● **Data in this exercise**:
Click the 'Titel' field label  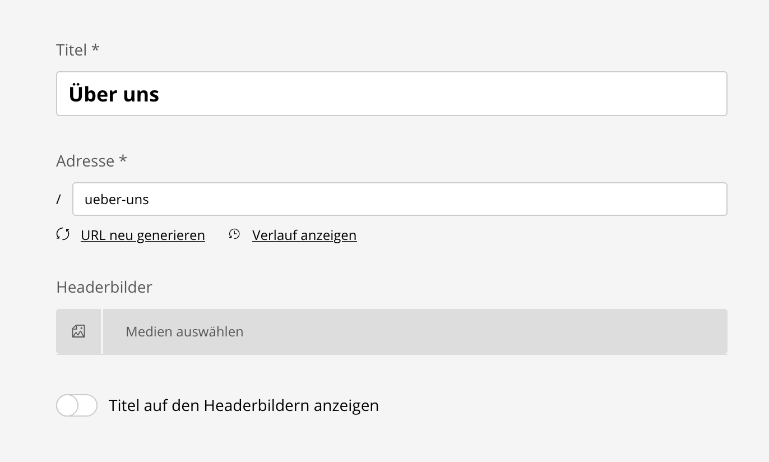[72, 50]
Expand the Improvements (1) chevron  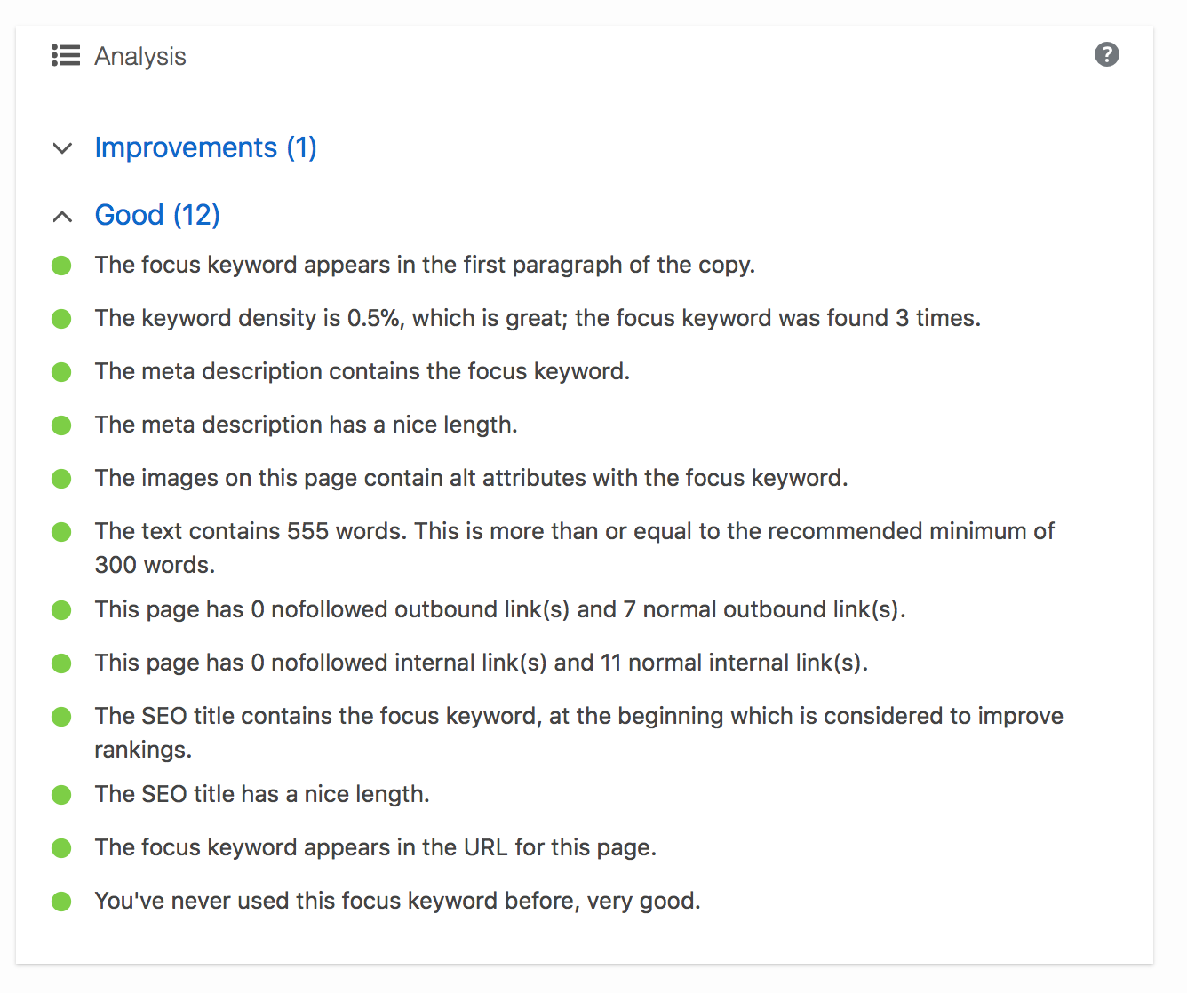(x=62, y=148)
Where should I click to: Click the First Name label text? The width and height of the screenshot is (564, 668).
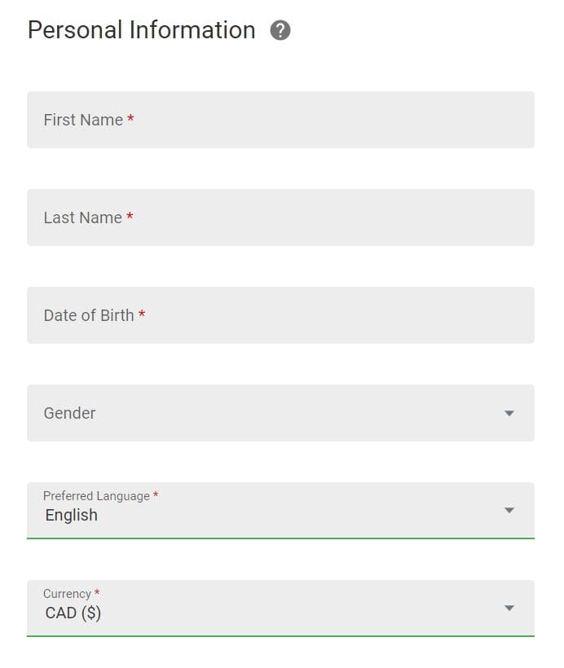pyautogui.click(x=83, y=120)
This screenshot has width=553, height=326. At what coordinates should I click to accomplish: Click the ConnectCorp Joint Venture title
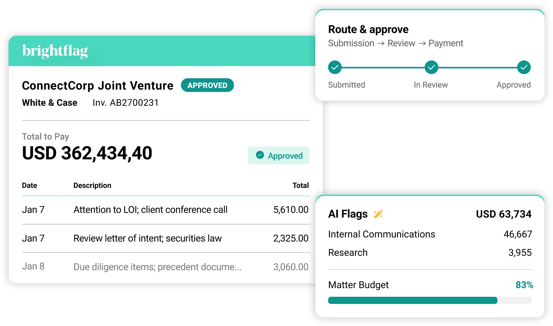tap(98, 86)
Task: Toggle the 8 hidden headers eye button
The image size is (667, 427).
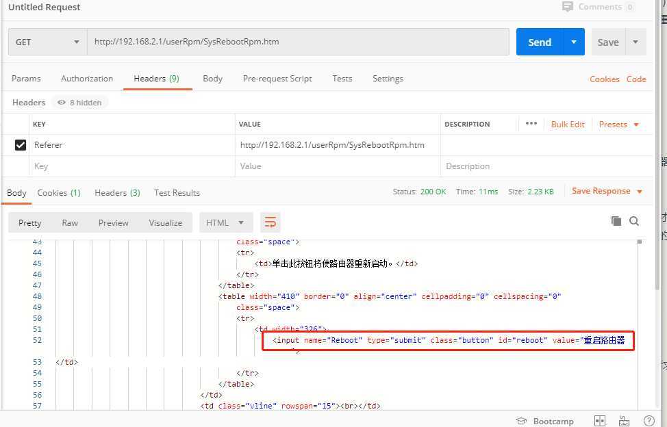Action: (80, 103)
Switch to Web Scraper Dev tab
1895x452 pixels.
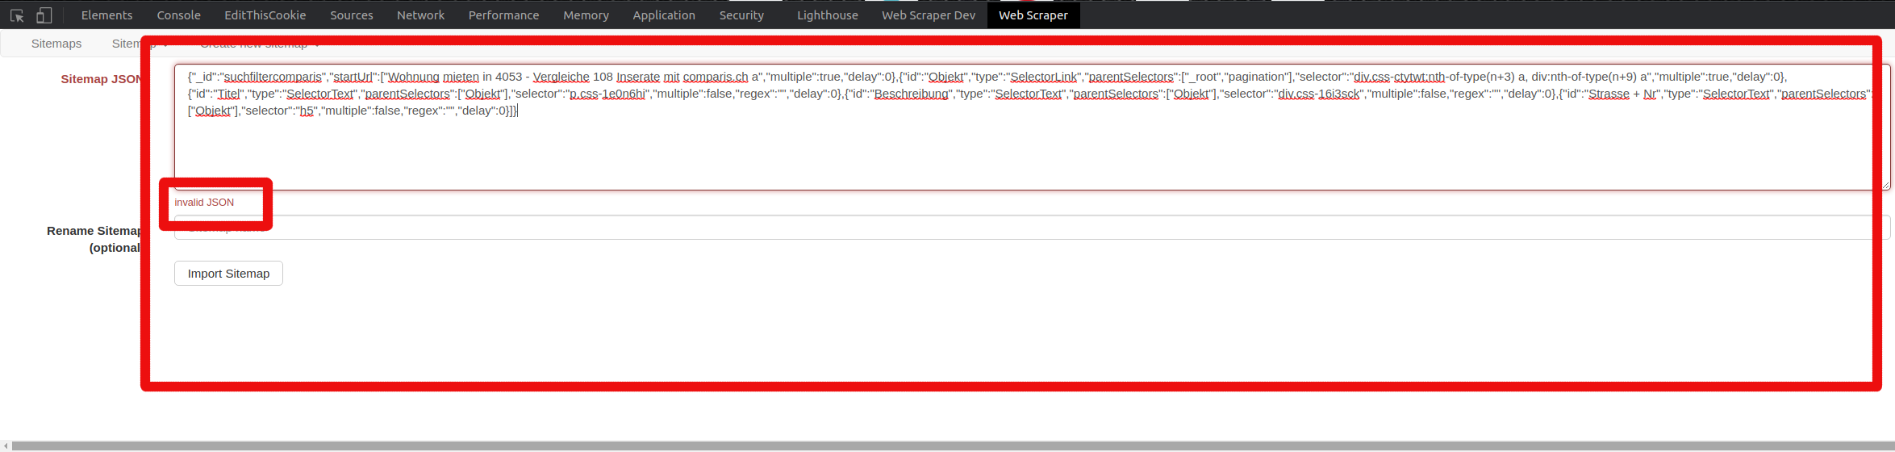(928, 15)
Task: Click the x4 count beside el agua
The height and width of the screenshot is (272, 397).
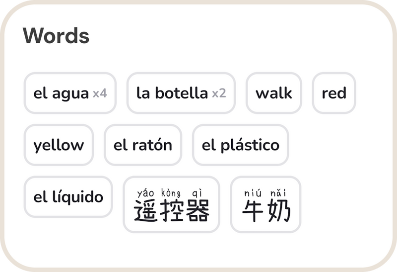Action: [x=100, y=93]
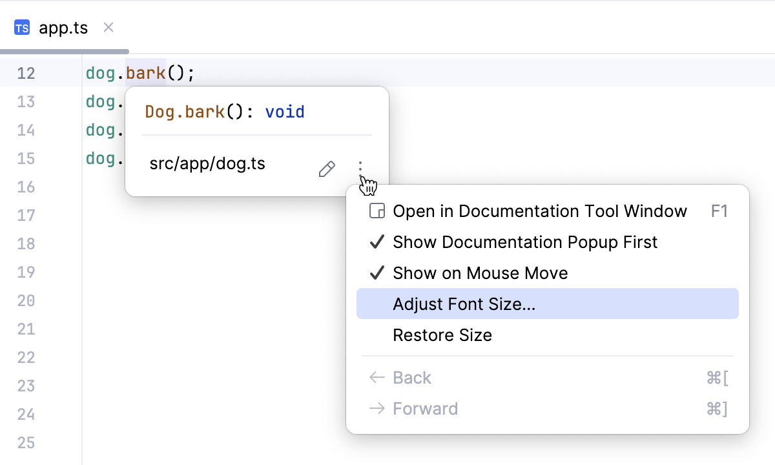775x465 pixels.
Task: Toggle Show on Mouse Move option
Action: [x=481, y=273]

● **Problem requirements**: Retype everything in the records from the line containing "Where should I" down to the line containing "tap(98, 86)", keeping both of those lines. Leave the pictures out of your answer.

● **The answer**:
Where should I click to: Click the First Name label text? The width and height of the screenshot is (564, 668).
pyautogui.click(x=83, y=120)
This screenshot has width=553, height=326. At what coordinates should I click to accomplish: Click the ConnectCorp Joint Venture title
tap(98, 86)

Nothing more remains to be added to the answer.